■ Directions: Please lay out the records between the lines holding "This screenshot has width=769, height=509." and "click(193, 430)", inclusive, as a numbered list. Skip any blank lines and leave the pictures out.

--- Start Given data ---

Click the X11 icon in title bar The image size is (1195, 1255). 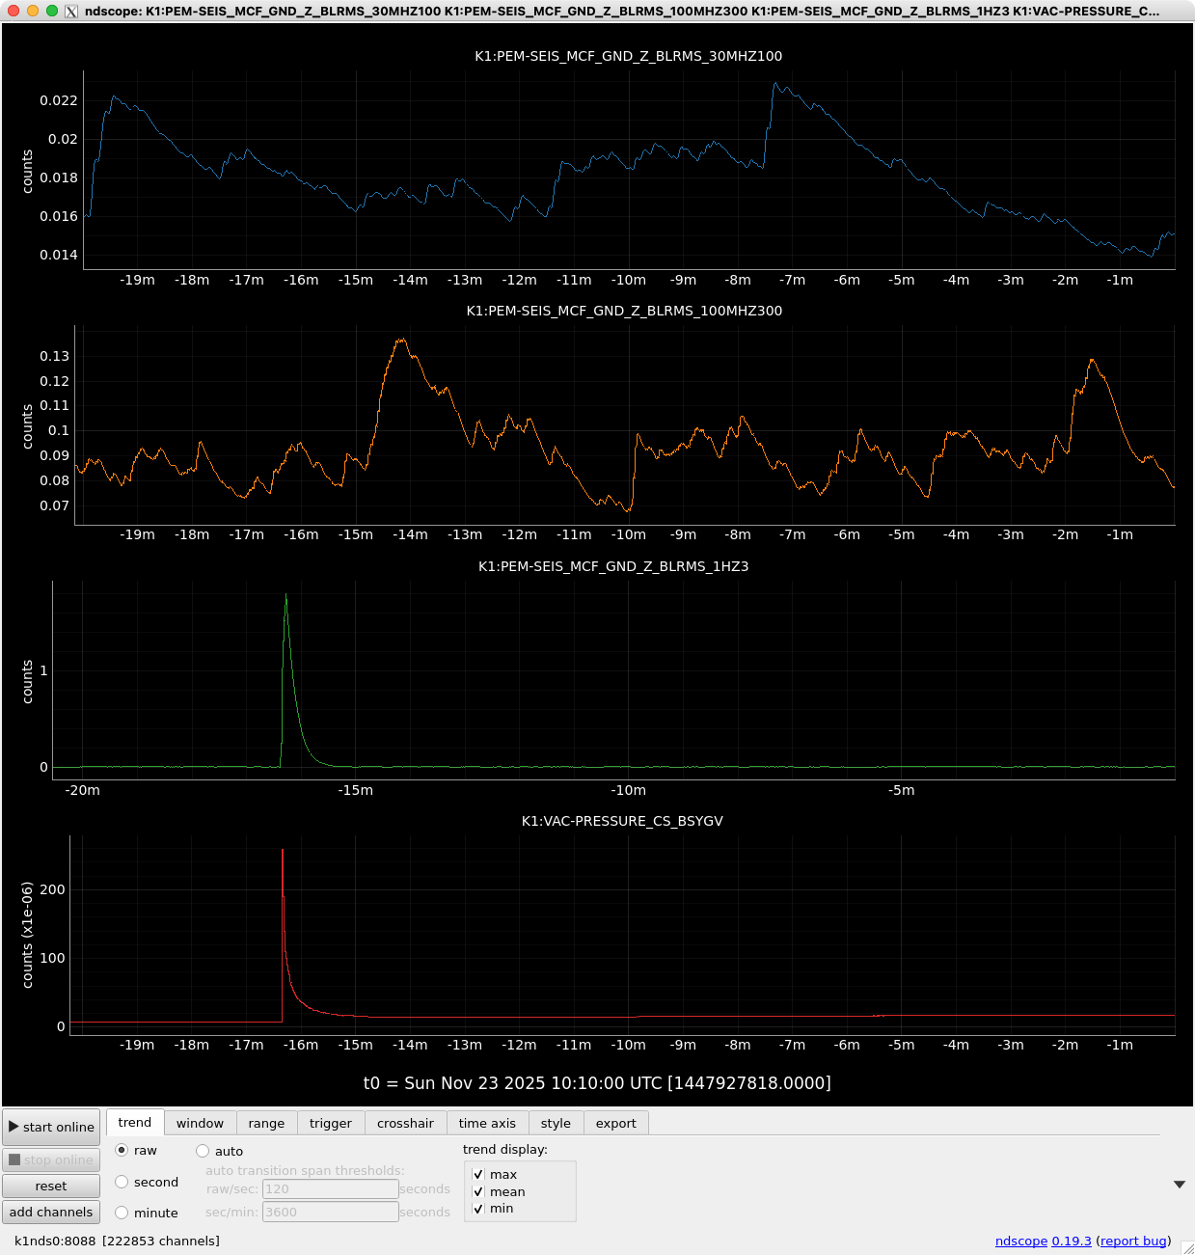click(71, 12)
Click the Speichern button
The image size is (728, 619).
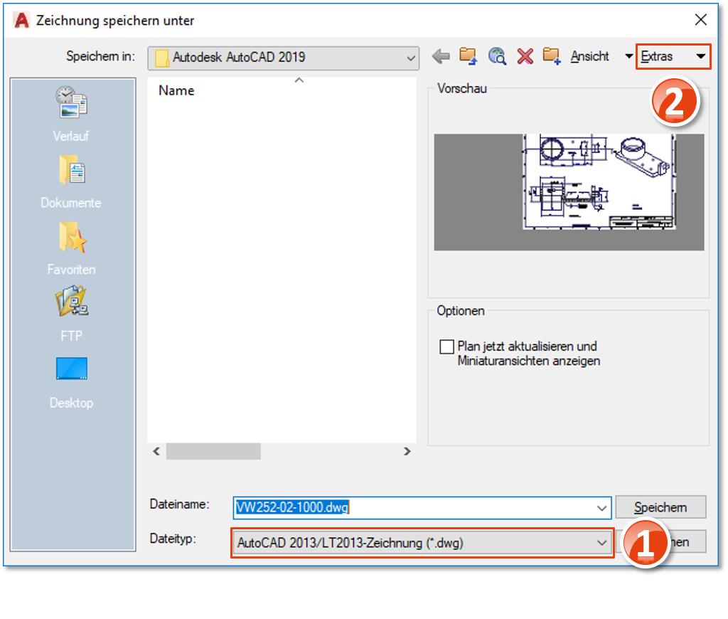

--- End Given data ---
--- Start Given data ---

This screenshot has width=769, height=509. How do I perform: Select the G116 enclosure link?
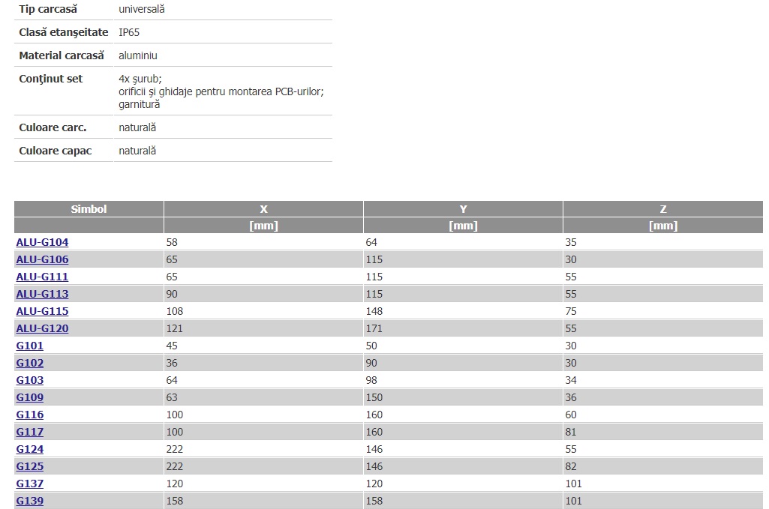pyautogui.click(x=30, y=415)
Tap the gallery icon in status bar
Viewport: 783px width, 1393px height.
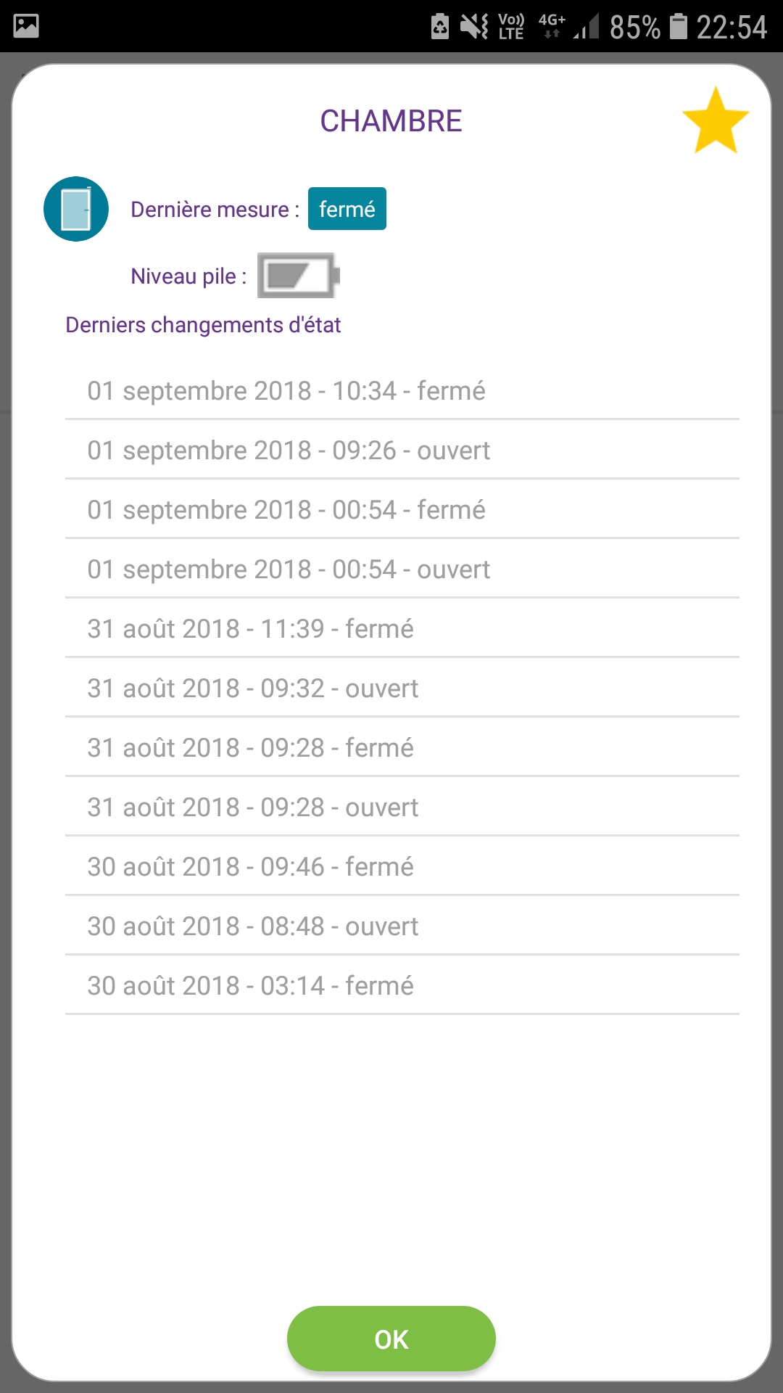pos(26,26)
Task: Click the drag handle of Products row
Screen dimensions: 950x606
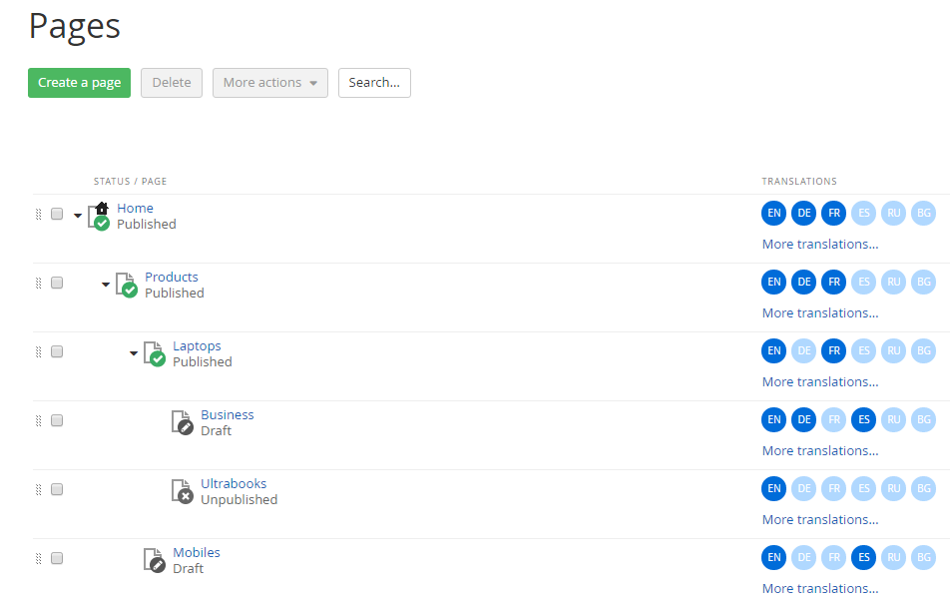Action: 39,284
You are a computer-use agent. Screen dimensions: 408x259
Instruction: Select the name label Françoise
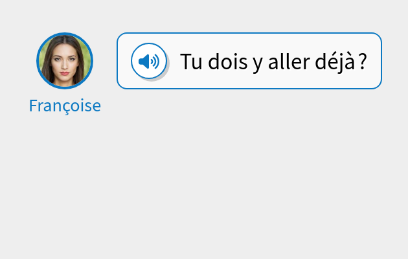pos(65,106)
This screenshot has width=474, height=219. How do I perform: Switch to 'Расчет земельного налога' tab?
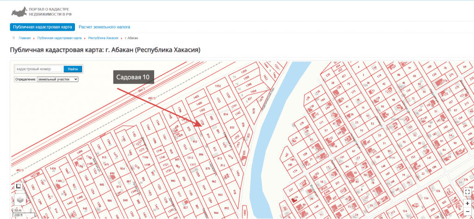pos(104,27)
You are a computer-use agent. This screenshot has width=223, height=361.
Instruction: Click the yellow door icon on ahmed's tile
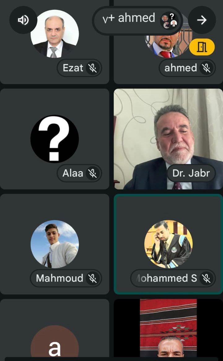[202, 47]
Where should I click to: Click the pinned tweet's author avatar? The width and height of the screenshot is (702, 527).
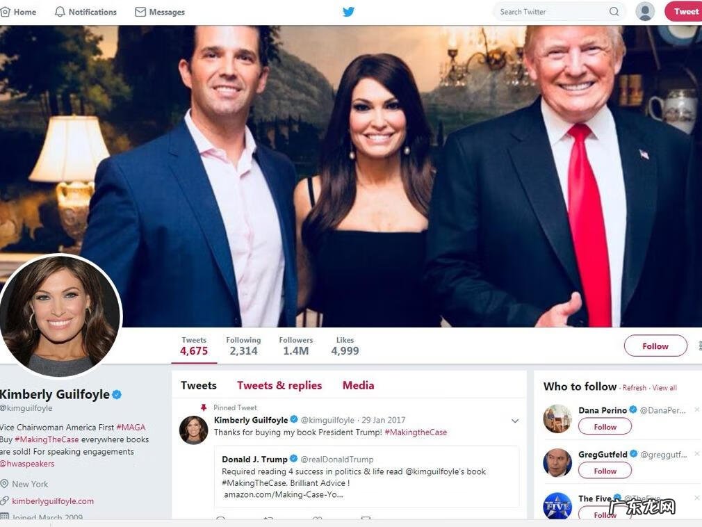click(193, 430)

--- End Given data ---

■ Task answer:
1. This screenshot has width=769, height=509. How do I perform: Select the G116 enclosure link?
2. pyautogui.click(x=30, y=415)
3. Tap the gallery icon in status bar
4. Viewport: 783px width, 1393px height.
5. pos(26,26)
6. Task: Click the drag handle of Products row
7. Screen dimensions: 950x606
8. Action: 39,284
9. You are a computer-use agent. Screen dimensions: 408x259
10. Instruction: Select the name label Françoise
11. pos(65,106)
12. This screenshot has width=474, height=219. How do I perform: Switch to 'Расчет земельного налога' tab?
13. pos(104,27)
14. You are a computer-use agent. This screenshot has width=223, height=361.
15. Instruction: Click the yellow door icon on ahmed's tile
16. [202, 47]
17. Where should I click to: Click the pinned tweet's author avatar? The width and height of the screenshot is (702, 527).
18. click(193, 430)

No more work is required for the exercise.